(Rows from a dataset)
* Start *
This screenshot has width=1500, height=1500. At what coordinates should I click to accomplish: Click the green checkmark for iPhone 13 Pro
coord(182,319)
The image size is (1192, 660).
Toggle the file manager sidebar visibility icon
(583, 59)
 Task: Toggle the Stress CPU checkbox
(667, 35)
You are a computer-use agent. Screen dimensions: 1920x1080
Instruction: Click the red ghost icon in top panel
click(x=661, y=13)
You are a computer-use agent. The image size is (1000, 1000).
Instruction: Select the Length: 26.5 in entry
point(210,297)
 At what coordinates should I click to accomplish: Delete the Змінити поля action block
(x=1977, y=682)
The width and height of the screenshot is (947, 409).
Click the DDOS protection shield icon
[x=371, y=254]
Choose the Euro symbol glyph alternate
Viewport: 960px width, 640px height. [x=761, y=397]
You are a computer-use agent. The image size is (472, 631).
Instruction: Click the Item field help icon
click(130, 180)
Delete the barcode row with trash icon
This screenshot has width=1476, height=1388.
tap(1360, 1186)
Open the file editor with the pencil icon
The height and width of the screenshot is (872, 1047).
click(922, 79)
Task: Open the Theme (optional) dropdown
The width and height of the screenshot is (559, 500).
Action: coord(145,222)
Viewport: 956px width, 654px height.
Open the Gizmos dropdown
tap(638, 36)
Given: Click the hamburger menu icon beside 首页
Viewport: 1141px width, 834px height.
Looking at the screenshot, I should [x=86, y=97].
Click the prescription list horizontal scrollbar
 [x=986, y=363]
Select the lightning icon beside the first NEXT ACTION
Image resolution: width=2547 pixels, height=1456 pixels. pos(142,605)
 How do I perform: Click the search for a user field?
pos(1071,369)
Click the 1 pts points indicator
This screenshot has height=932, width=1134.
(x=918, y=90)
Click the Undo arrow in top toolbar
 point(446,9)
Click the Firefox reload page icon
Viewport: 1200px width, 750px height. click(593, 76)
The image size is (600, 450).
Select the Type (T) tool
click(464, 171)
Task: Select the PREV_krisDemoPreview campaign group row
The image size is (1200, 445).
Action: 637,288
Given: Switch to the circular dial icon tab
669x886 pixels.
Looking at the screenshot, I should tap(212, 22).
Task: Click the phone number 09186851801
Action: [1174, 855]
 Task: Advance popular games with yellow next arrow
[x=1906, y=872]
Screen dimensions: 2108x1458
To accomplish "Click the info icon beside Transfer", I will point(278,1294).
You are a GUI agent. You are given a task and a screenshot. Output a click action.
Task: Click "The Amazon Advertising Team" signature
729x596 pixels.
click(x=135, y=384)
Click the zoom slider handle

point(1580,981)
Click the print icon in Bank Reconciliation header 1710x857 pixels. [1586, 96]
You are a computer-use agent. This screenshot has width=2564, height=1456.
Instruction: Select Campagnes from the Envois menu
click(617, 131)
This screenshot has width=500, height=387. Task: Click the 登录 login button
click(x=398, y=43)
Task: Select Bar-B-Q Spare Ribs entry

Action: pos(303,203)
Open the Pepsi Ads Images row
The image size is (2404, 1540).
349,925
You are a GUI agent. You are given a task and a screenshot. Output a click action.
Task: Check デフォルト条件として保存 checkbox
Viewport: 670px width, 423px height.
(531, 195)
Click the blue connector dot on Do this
* End *
**Given problem:** Write out again everything from the line containing "Task: Select Bar-B-Q Spare Ribs entry" down to the end of the items, requests included, adding 103 to every coordinate in the answers.

**Result for this task:**
Task: Select Bar-B-Q Spare Ribs entry

Action: pos(406,306)
Open the Pepsi Ads Images row
The image size is (2404, 1540).
452,1028
You are a GUI agent. You are given a task and a screenshot. Output a click action.
Task: Check デフォルト条件として保存 checkbox
Viewport: 670px width, 423px height.
(634, 298)
Click the blue connector dot on Do this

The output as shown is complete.